One article recently referred to a company’s ‘content marketing teams’. That’s right – it was assuming the reader was not only doing this full time, but was part of a team of people all doing this full time, and that team was not the only one at the company.
Companies which can devote many hundreds of hours a week to something like content marketing, with many people involved, clearly exist, although I’ve never worked with one. And most people who write content about content marketing are probably angling to get consultancy work at these sorts of businesses, so they won’t be interested in you or I. However, there are some occasional useful tips we can get from listening into their rarefied conversations.

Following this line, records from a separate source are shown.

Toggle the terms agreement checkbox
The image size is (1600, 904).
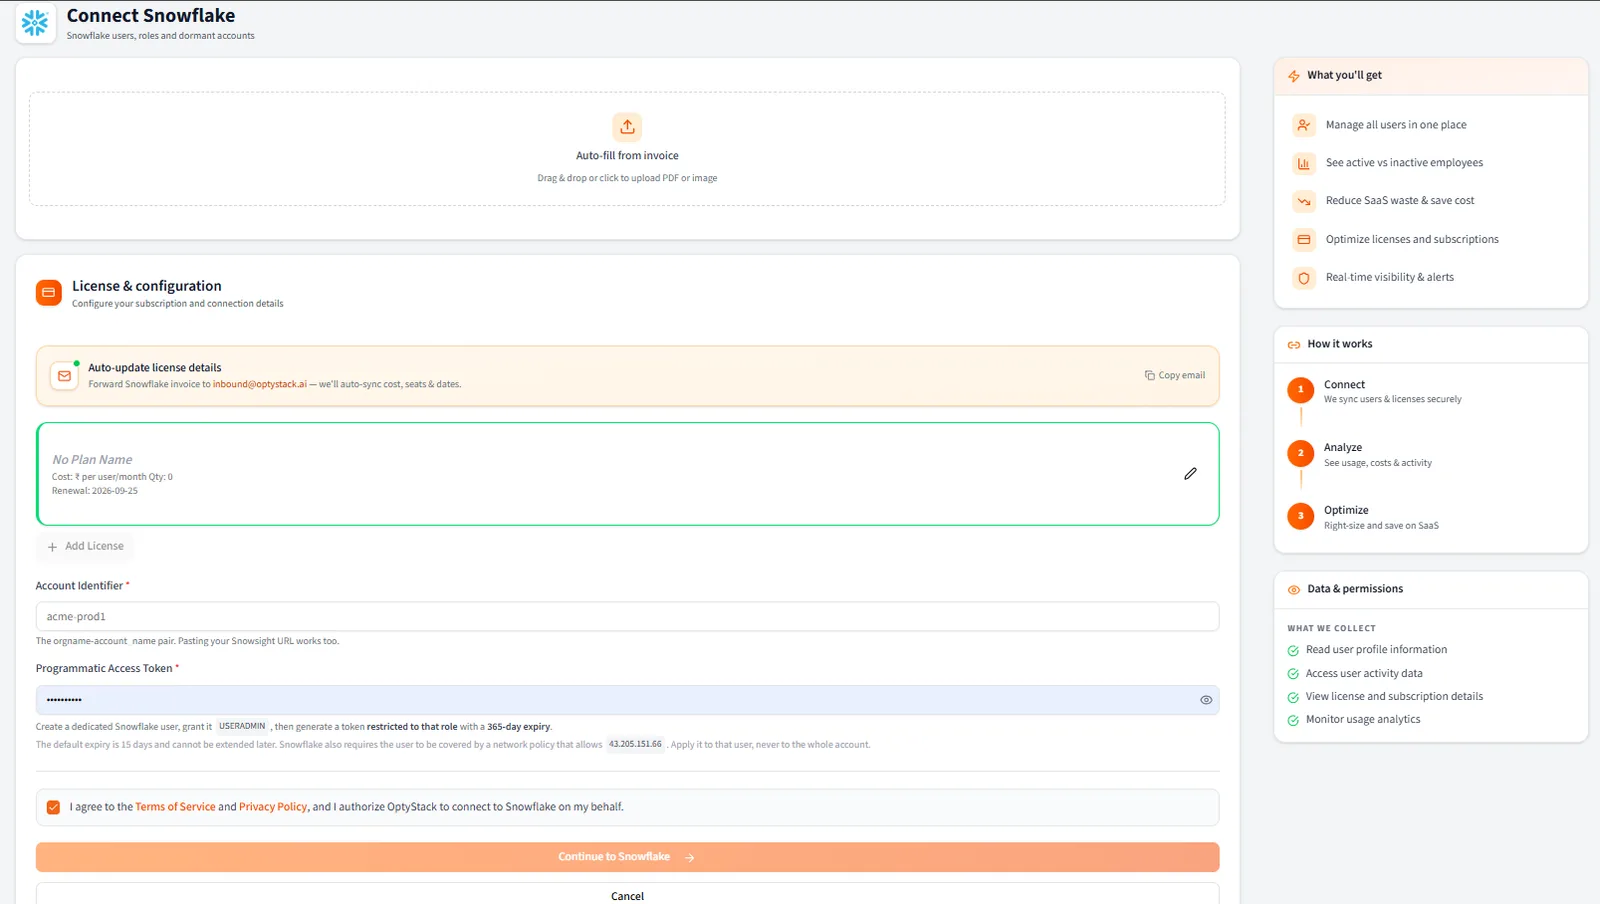pyautogui.click(x=53, y=807)
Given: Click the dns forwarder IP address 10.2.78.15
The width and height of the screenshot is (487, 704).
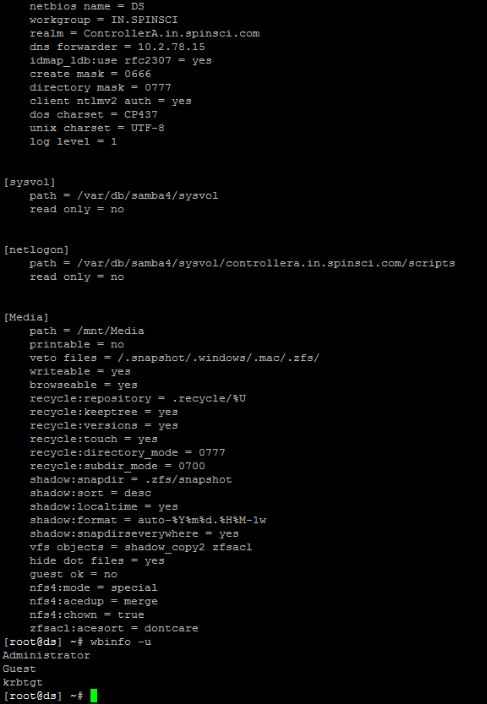Looking at the screenshot, I should 171,47.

There’s an example here. The article was created to promote a conference about content marketing, and asked industry experts to comment on the subject*. While most of the submissions aren’t going to make you drop your bacon sandwich, it’s an example of the sort of content which you can skim through and – just maybe – find something which at least makes you think. We should all be reading around the different parts of what we do for a living, even when most of what’s published is a long way from the world we inhabit.
(*Asking people for tips and combining them to make an article is a great way to create useful ‘content’, by the way, because who wouldn’t want to offer something good in exchange for being listed as an industry expert? Maybe you could create something similar from people you know, including customers!)